Para obtener un efecto fantástico, planta bulbos de verano de distintas especies en la misma jardinera o parterre. Por ejemplo, puedes plantar un macizo de anémonas y alegrarlo con dalias y begonias.

Recuerda: es importante mantener un equilibrio de alturas. Las flores más altas son las calas, los gladiolos y los agapantos, que lucen más en solitario. Otras flores nacidas de bulbos de verano, como las begonias y las anémonas, quedarán mejor en maceta o como tapizantes.
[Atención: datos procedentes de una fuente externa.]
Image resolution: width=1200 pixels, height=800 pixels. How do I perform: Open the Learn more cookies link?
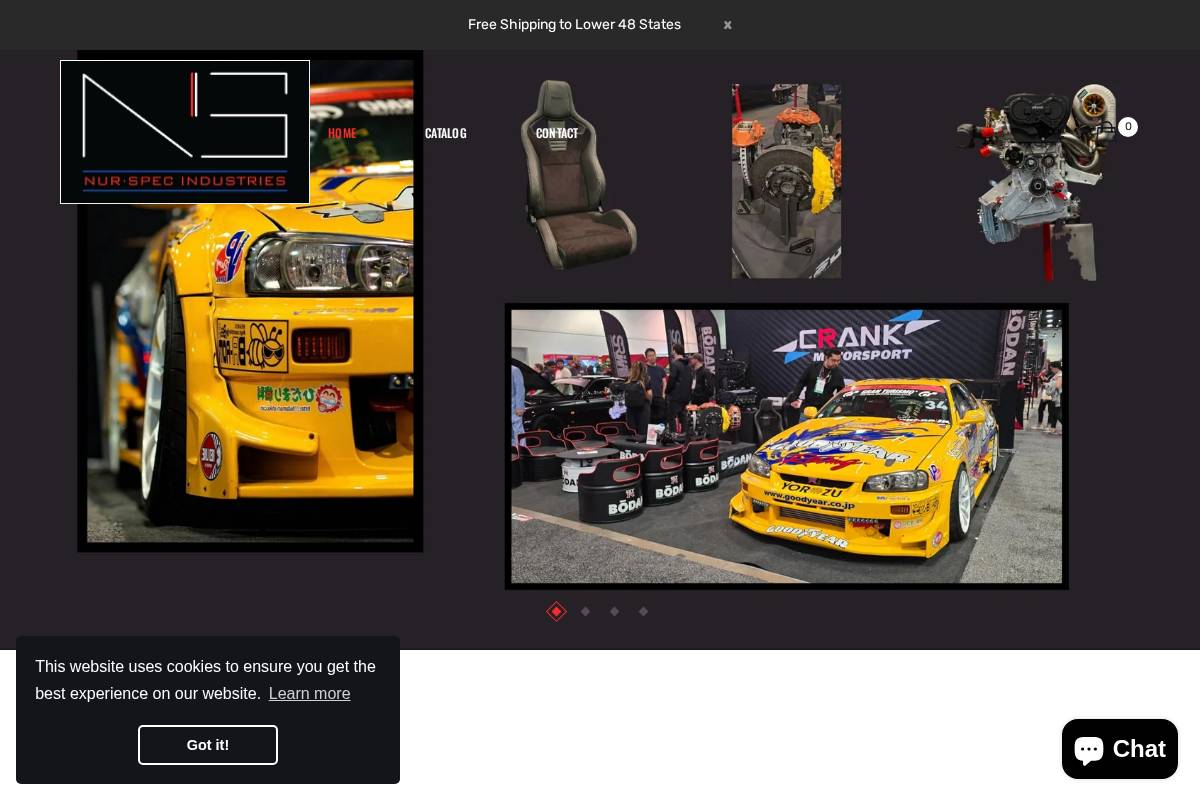pos(309,693)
Otras tareas de mantenimiento

  • En líneas generales, con el buen tiempo también debes realizar unas sencillas tareas de renovación del jardín y unos cuidados básicos que pasan por las siguientes labores:
  • Limpia de malas hierbas el jardín: escarda las zonas exteriores y retira cualquier hoja o flor marchita que pueden dañar la planta entera.
  • Airea el suelo: cava ligeramente para oxigenar la tierra.
  • Cambia las plantas de interior a una maceta un poco más grande, ya que en primavera aumentará su crecimiento.
  • Protege el suelo de madera: recupera el aspecto original de tu madera de exterior con tratamientos específicos. Lo mismo ocurre con el mobiliario de exterior si es de madera.
  • Siembra en semilleros y prepáralos para el final del verano.